Everything You Never Wanted to Know About New Year’s Resolutions
The hype of the Holiday season is over, and a New Year begins.
Gyms are inundated with new members, restaurants and bars look like ghost towns some days and credit card usage drops off.
New Year’s resolutions date back 4,000 years to the Babylonians, who celebrated their first barley harvest.
What percent of Americans make New Year resolutions?
Every year, 38.5% of US adults set New Year's resolutions. Age predicts one's likelihood of having at least one resolution, with younger adults being the most likely group to have such goals. 38.5% of U.S. adults set New Year's resolutions yearly, based on the average of five different studies over the past years.
It’s 2023. What are your New Year’s resolutions?
Here are a few:
To say New Year’s resolutions come and go would be an understatement.
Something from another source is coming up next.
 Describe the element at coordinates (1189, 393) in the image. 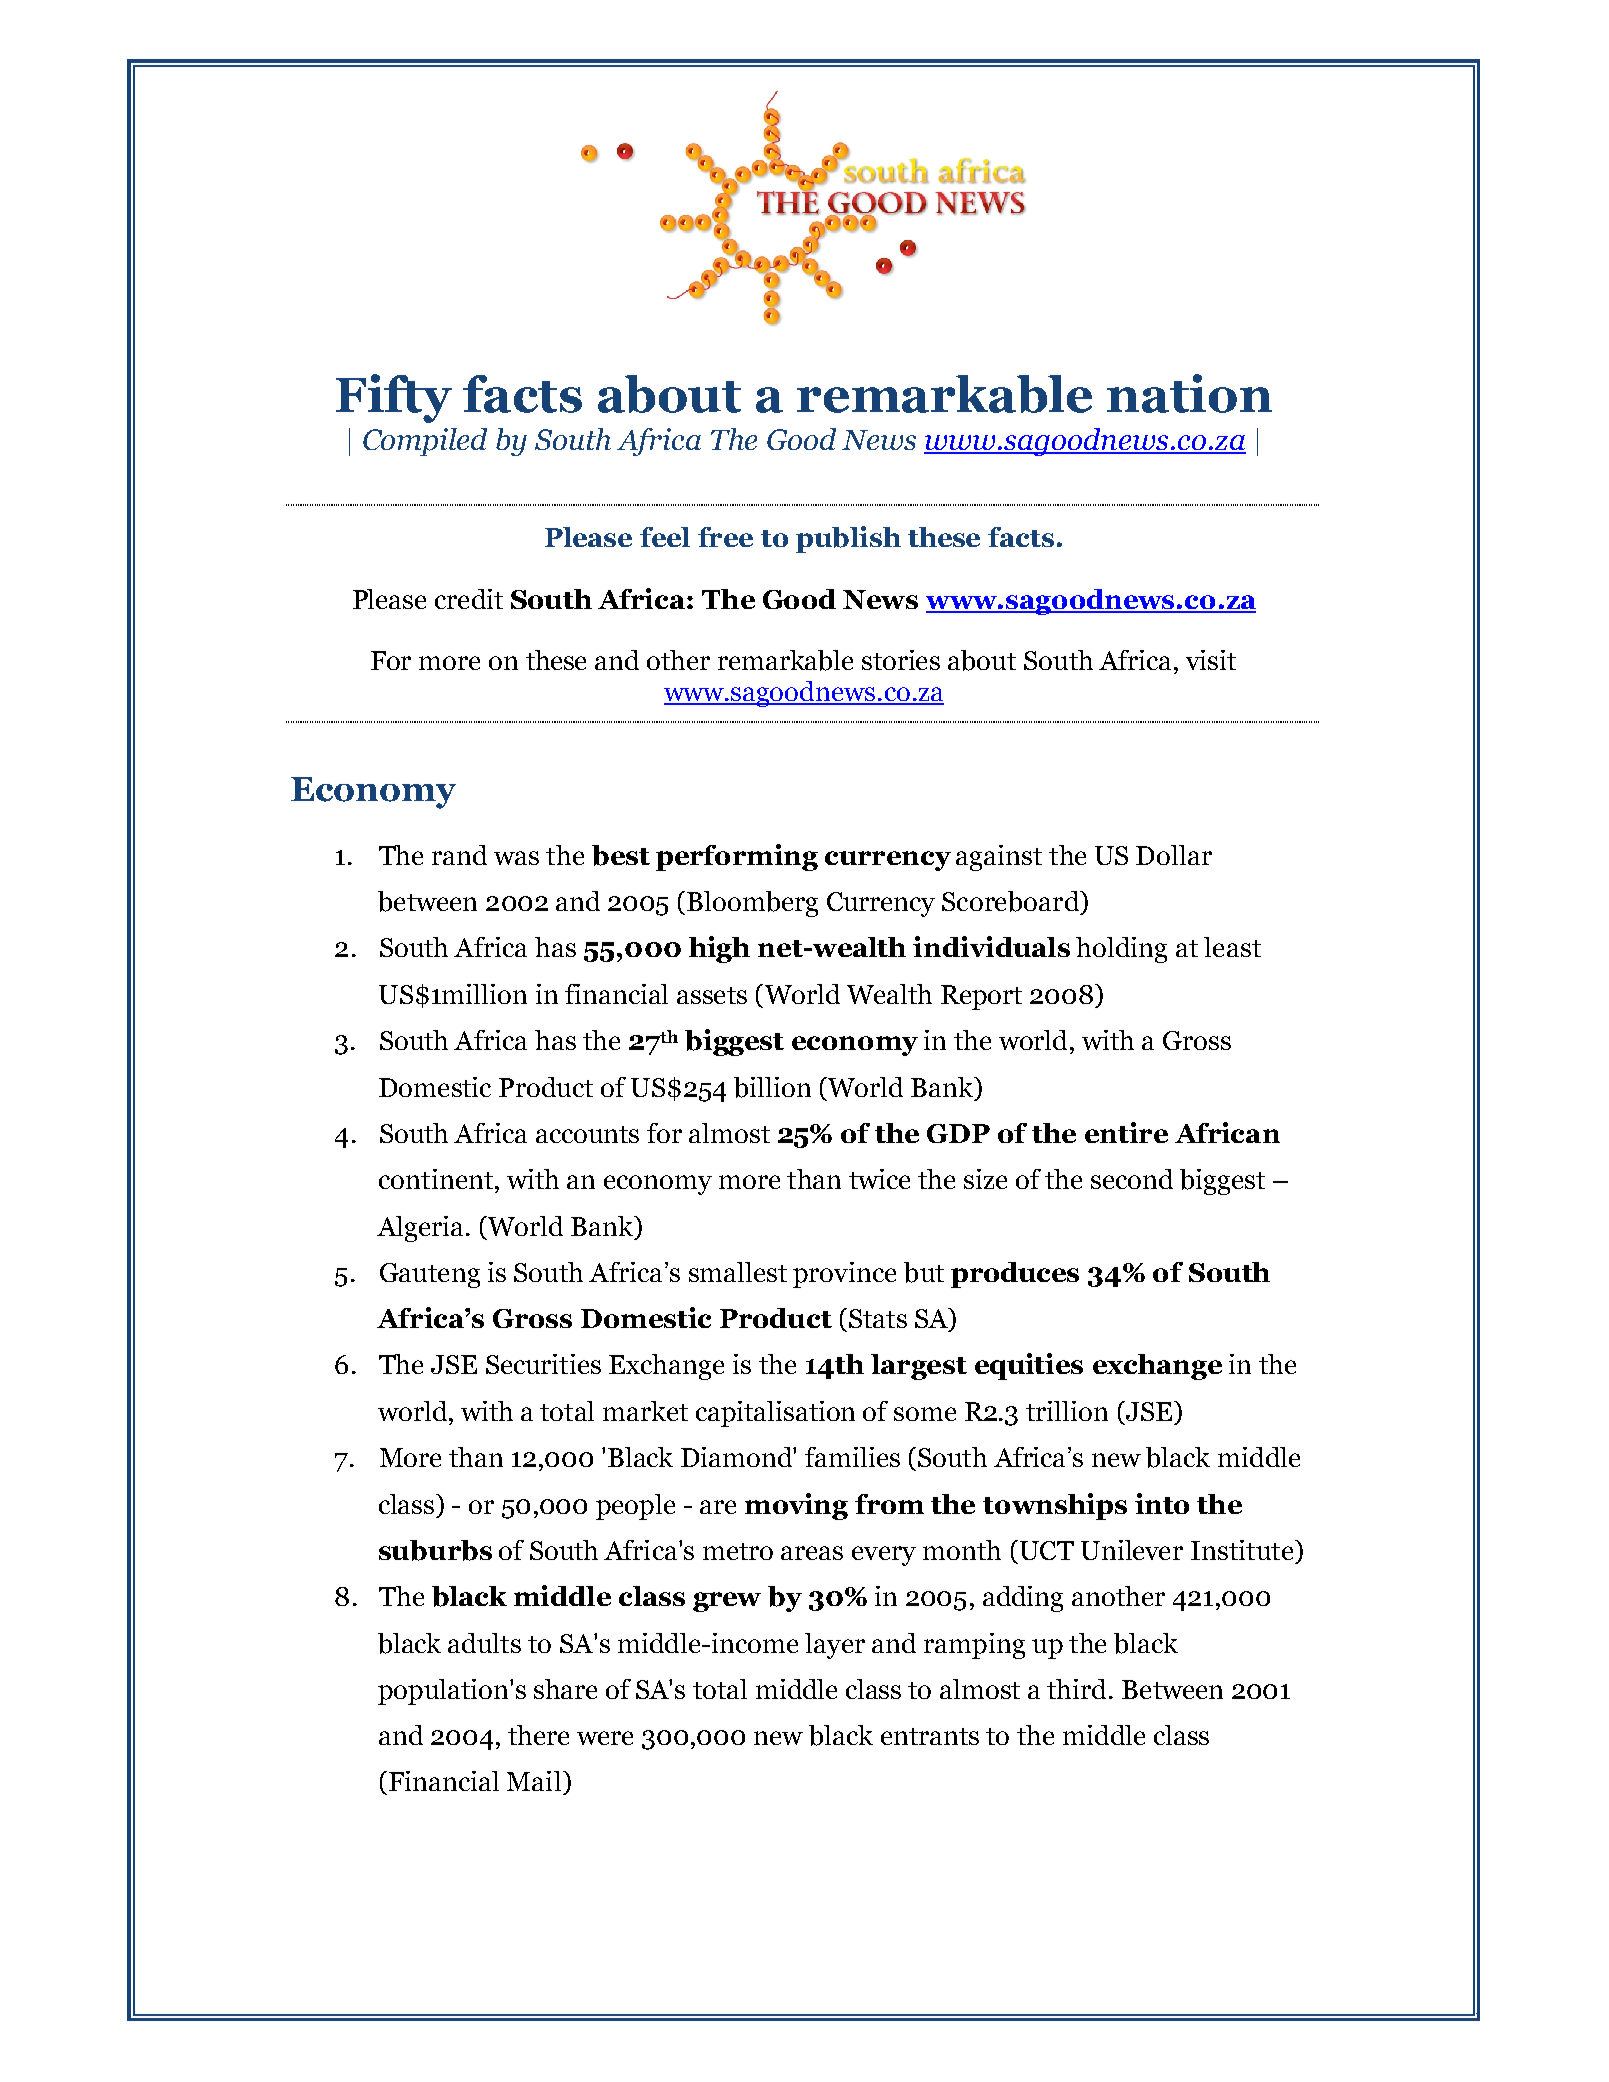

I see `nation` at that location.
Statistically 43% of all people expect to fail before February, and almost one out of four quit within the first week of setting their New Year's resolution. Roughly 9% successfully keep their New Year's resolutions.
35% of people lose motivation
19% are too busy to follow through
Another 19% change their goals and/or priorities
The balance just gives up with no reason reported.
Unfortunately, there was no readily available data pertaining to the abandonment of resolutions by age group, maybe one day someone will decide to study that.
We have become a society of excesses - We have Dry January! A campaign started in 2013 by Alcohol Change U.K., a charity focused on reducing alcohol harm. The premise being no alcohol for the month of January to counter the effects of excesses during the holiday season.
Studies have shown the benefits of four weeks without alcohol. Blood pressure, cholesterol and heart rates have dropped. Sleep patterns improve. Risk of type 2 diabetes is lower and in one case insulin resistance has dropped significantly. Maybe I’m missing something but just a thought…… moderation.
One way to become part of the 9% that succeed - Only set New Year’s resolutions that are highly relevant, timely, and specific to you.
Maybe there’s a few simpler ways to succeed:
Why wait for the New year, if you want to change something about yourself, what you do, or how you do it, just decide to change it.
Set realistic goals and expectations.
Ask for help.
Keep track of your progress. One or two setbacks are hardly a reason to abandon your goals.
Spend and save a little more carefully as a matter of practice, money isn’t a perishable item – it doesn’t go bad if you don’t spend it.
Here’s to the 9%ers!
Good luck with your resolutions and all the best in 2023.